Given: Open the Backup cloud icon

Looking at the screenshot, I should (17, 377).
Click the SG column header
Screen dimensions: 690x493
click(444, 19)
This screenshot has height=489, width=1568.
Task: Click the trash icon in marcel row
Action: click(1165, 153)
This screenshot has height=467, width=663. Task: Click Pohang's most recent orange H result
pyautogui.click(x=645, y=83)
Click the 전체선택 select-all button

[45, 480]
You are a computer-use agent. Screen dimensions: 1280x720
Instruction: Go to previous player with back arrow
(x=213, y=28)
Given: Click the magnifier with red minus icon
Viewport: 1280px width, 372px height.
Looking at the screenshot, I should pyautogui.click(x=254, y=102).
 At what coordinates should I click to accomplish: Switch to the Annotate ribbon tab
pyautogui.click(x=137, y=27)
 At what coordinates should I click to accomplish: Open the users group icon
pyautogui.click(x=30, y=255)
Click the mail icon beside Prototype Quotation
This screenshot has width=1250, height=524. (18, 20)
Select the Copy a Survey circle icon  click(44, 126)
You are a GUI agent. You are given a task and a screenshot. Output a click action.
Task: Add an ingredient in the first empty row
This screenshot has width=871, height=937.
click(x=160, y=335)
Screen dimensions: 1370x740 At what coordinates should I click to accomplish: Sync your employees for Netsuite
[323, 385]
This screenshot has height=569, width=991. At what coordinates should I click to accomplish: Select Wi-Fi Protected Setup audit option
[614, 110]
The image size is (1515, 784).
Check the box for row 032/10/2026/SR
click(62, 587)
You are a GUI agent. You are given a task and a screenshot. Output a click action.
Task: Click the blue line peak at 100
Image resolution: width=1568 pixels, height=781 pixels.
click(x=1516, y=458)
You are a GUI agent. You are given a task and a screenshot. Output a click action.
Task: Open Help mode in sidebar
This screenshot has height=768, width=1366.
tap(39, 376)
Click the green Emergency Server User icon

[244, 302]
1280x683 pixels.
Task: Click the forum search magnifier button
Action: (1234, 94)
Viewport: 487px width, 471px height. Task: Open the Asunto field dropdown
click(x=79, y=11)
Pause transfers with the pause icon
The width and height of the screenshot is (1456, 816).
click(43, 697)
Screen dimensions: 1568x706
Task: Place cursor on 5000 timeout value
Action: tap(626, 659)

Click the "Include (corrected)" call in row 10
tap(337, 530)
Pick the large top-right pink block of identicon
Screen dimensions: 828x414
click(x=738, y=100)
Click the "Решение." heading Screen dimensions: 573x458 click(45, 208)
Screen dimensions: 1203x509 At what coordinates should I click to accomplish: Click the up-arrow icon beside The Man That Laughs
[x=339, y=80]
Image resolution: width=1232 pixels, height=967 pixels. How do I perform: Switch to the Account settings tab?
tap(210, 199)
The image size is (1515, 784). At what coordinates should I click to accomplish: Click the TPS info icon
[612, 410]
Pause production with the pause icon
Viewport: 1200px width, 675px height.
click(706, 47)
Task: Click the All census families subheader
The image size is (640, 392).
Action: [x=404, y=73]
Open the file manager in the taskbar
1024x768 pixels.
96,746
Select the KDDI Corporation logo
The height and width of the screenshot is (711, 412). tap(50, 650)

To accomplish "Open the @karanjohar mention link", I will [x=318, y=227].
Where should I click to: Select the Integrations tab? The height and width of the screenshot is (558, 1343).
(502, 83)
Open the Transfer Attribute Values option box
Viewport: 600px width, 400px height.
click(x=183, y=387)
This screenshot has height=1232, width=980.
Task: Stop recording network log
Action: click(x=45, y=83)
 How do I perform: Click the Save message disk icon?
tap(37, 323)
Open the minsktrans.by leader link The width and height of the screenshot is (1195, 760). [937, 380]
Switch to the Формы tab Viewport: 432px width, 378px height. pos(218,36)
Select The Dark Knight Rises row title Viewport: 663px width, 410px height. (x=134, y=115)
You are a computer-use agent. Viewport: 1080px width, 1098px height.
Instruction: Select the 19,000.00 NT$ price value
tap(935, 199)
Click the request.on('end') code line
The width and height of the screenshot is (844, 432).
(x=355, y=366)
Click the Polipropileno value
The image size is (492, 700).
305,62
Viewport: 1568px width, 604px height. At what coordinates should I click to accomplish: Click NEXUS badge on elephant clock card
=======
Restate the listing above word for word.

Given: Open the Backup cloud icon

Looking at the screenshot, I should (17, 377).
Click the SG column header
Screen dimensions: 690x493
click(444, 19)
This screenshot has height=489, width=1568.
Task: Click the trash icon in marcel row
Action: click(1165, 153)
This screenshot has height=467, width=663. Task: Click Pohang's most recent orange H result
pyautogui.click(x=645, y=83)
Click the 전체선택 select-all button

[45, 480]
You are a computer-use agent. Screen dimensions: 1280x720
Instruction: Go to previous player with back arrow
(x=213, y=28)
Given: Click the magnifier with red minus icon
Viewport: 1280px width, 372px height.
Looking at the screenshot, I should pyautogui.click(x=254, y=102).
 At what coordinates should I click to accomplish: Switch to the Annotate ribbon tab
pyautogui.click(x=137, y=27)
 At what coordinates should I click to accomplish: Open the users group icon
pyautogui.click(x=30, y=255)
Click the mail icon beside Prototype Quotation
This screenshot has width=1250, height=524. (18, 20)
Select the Copy a Survey circle icon  click(44, 126)
You are a GUI agent. You are given a task and a screenshot. Output a click action.
Task: Add an ingredient in the first empty row
This screenshot has width=871, height=937.
click(x=160, y=335)
Screen dimensions: 1370x740 At what coordinates should I click to accomplish: Sync your employees for Netsuite
[323, 385]
This screenshot has height=569, width=991. At what coordinates should I click to accomplish: Select Wi-Fi Protected Setup audit option
[614, 110]
The image size is (1515, 784).
Check the box for row 032/10/2026/SR
click(62, 587)
You are a GUI agent. You are given a task and a screenshot. Output a click action.
Task: Click the blue line peak at 100
Image resolution: width=1568 pixels, height=781 pixels.
click(x=1516, y=458)
You are a GUI agent. You are given a task and a screenshot. Output a click action.
Task: Open Help mode in sidebar
This screenshot has height=768, width=1366.
tap(39, 376)
Click the green Emergency Server User icon

[244, 302]
1280x683 pixels.
Task: Click the forum search magnifier button
Action: (1234, 94)
Viewport: 487px width, 471px height. Task: Open the Asunto field dropdown
click(x=79, y=11)
Pause transfers with the pause icon
The width and height of the screenshot is (1456, 816).
click(43, 697)
Screen dimensions: 1568x706
Task: Place cursor on 5000 timeout value
Action: tap(626, 659)

Click the "Include (corrected)" call in row 10
tap(337, 530)
Pick the large top-right pink block of identicon
Screen dimensions: 828x414
click(x=738, y=100)
Click the "Решение." heading Screen dimensions: 573x458 click(45, 208)
Screen dimensions: 1203x509 At what coordinates should I click to accomplish: Click the up-arrow icon beside The Man That Laughs
[x=339, y=80]
Image resolution: width=1232 pixels, height=967 pixels. How do I perform: Switch to the Account settings tab?
tap(210, 199)
The image size is (1515, 784). At what coordinates should I click to accomplish: Click the TPS info icon
[612, 410]
Pause production with the pause icon
Viewport: 1200px width, 675px height.
click(706, 47)
Task: Click the All census families subheader
The image size is (640, 392).
Action: [x=404, y=73]
Open the file manager in the taskbar
1024x768 pixels.
96,746
Select the KDDI Corporation logo
The height and width of the screenshot is (711, 412). tap(50, 650)

To accomplish "Open the @karanjohar mention link", I will [x=318, y=227].
Where should I click to: Select the Integrations tab? The height and width of the screenshot is (558, 1343).
(502, 83)
Open the Transfer Attribute Values option box
Viewport: 600px width, 400px height.
click(x=183, y=387)
This screenshot has height=1232, width=980.
Task: Stop recording network log
Action: click(x=45, y=83)
 How do I perform: Click the Save message disk icon?
tap(37, 323)
Open the minsktrans.by leader link The width and height of the screenshot is (1195, 760). [937, 380]
Switch to the Формы tab Viewport: 432px width, 378px height. pos(218,36)
Select The Dark Knight Rises row title Viewport: 663px width, 410px height. (x=134, y=115)
You are a computer-use agent. Viewport: 1080px width, 1098px height.
Instruction: Select the 19,000.00 NT$ price value
tap(935, 199)
Click the request.on('end') code line
The width and height of the screenshot is (844, 432).
(x=355, y=366)
Click the Polipropileno value
The image size is (492, 700).
305,62
Viewport: 1568px width, 604px height. At what coordinates should I click to accomplish: Click NEXUS badge on elephant clock card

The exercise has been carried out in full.